YOUR OBJECTIVE =>
Copy out the lines exactly as they appear, from the line containing "Task: Click the Medium size Max Height field" through the end of the material.

Target pointing data =>
▶

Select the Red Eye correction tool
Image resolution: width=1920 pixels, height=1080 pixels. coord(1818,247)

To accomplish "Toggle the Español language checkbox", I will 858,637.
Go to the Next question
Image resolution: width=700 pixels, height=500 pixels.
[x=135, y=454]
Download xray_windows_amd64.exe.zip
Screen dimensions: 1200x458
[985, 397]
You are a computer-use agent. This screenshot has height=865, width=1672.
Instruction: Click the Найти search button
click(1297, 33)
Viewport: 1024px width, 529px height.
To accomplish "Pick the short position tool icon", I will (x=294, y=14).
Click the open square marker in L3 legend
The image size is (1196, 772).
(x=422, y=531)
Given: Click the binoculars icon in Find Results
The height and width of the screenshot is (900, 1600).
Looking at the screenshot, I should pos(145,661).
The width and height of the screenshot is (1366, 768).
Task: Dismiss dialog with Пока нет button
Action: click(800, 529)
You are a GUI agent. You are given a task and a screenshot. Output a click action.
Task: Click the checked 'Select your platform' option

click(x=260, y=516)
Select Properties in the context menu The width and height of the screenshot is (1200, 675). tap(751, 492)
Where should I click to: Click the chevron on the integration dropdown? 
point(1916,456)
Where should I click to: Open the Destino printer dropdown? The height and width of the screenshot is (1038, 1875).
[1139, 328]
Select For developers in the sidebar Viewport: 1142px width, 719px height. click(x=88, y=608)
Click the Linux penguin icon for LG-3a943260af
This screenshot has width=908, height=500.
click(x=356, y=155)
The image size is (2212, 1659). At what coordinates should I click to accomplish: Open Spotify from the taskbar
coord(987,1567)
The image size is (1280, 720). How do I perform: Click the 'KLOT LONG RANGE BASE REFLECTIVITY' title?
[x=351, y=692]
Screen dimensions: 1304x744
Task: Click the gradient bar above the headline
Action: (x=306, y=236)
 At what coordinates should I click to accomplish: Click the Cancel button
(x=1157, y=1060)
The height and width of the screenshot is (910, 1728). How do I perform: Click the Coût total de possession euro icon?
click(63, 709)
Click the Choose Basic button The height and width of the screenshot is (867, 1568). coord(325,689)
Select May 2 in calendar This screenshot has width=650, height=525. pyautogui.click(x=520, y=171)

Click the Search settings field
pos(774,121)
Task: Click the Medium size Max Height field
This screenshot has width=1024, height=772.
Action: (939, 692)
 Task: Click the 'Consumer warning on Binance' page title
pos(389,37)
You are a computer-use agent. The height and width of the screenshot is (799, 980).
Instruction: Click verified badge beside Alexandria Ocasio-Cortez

◀

FULL SOLUTION =>
Task: Click the Medium size Max Height field
This screenshot has width=1024, height=772.
Action: (939, 692)
 Task: Click the 'Consumer warning on Binance' page title
pos(389,37)
You are a computer-use agent. The height and width of the screenshot is (799, 980).
Instruction: Click verified badge beside Alexandria Ocasio-Cortez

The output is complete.